East Anglia, and Suffolk in particular, has good reasons to remember the war in the Far East. In a repeat of the WW1 deployments, local Territorial Battalions the 4th & 5th Suffolks were mobilised and sent overseas. After initial training they deployed to India in 1942, but were diverted to Singapore to defend the naval base against the Japanese. Once they landed, their war service lasted only 10 days before they were forced to surrender when they faced overwhelming odds. They, along with thousands of other Territorials, became prisoners of war after the surrender.
Life as an Allied Far East Prisoner of War was extremely hard. The prison camps became infamous for the harsh treatment. Torture and even executions were commonplace. Food was strictly rationed – all that many men had was a little rice and boiled river water. All the prisoners suffered with diseases such as malaria, beri beri and dysentery.
Raymond’s case also appears in records from the trial for war crimes of the commandant of Muroran camp, Kaichi Hirate. One of the charges was specifically about Raymond, with witnesses reporting that his solitary confinement in freezing conditions was a punishment for stealing food. These records contain sensitive information which could be upsetting and include descriptions of cruelty and violence. Hirate was found guilty and hanged.
When Major Murray was captured he was taken on a journey that took him all the way to Japan. He travelled with the same group of prisoners throughout and by 1943 they ended up in a POW camp North of Tokyo and they were made to work in a steel factory. Raymond was in this camp and so we can assume that he made the same journey as the doctor.

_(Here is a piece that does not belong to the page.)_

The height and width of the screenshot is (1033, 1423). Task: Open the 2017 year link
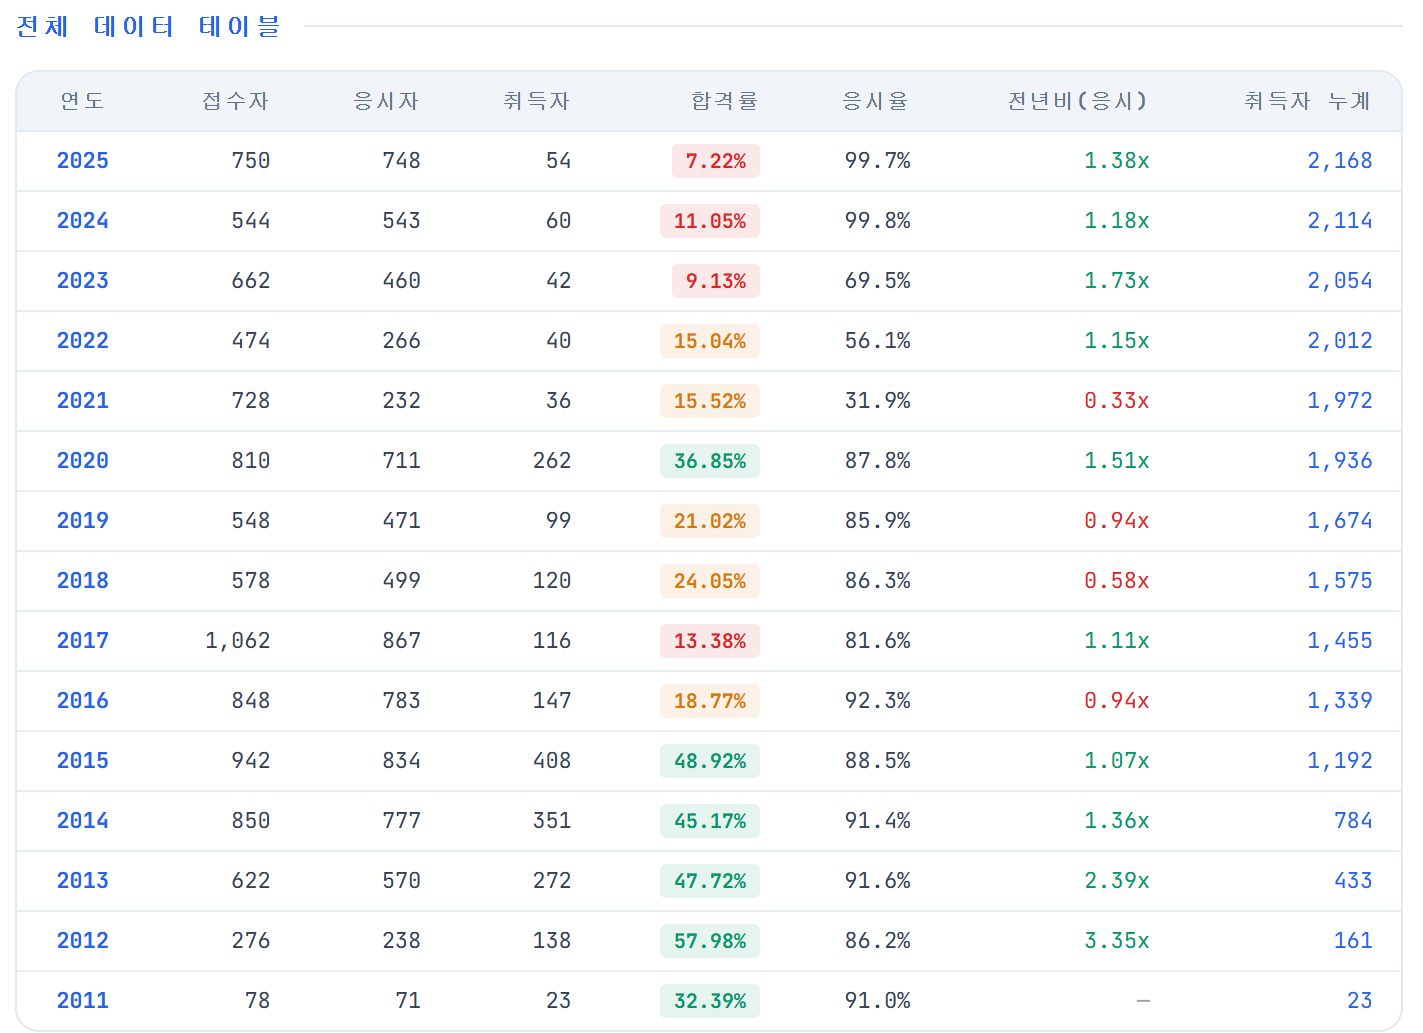pos(82,641)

The secret diary recorded that Raymond died after spending five days in solitary confinement without a blanket in sub-zero temperatures. Paul wrote an article that was published in the East Anglian Daily Times looking for relatives of Raymond. Diane Bayliss, Raymond’s niece spotted the article and got in touch. When Diane eventually met Paul she gave him a small wooden cross that had been carved from one of the old pews from St Mary’s church, to lay on Raymond’s grave at the Commonwealth War Graves Cemetery at Yokohama near Tokyo.
After the war, efforts were made to collect the remains of Allied soldiers and transfer them to a limited number of locations; a document meticulously records the transfer of Raymond’s ashes from a mausoleum to the Yokohama Cemetery. The cemetery contains the remains of 1,500 Allied soldiers who died as POWs or during the post-war occupation of Japan.
In 2022 a documentary film maker who was making a documentary about Major Murray visited Hadleigh to meet with Raymond’s relatives and hear how Raymond’s family were effected by his death.
Raymond is remembered with on the town’s Second World War Memorial Wall on the High Street and on the Roll of Honour in St Mary’s Church.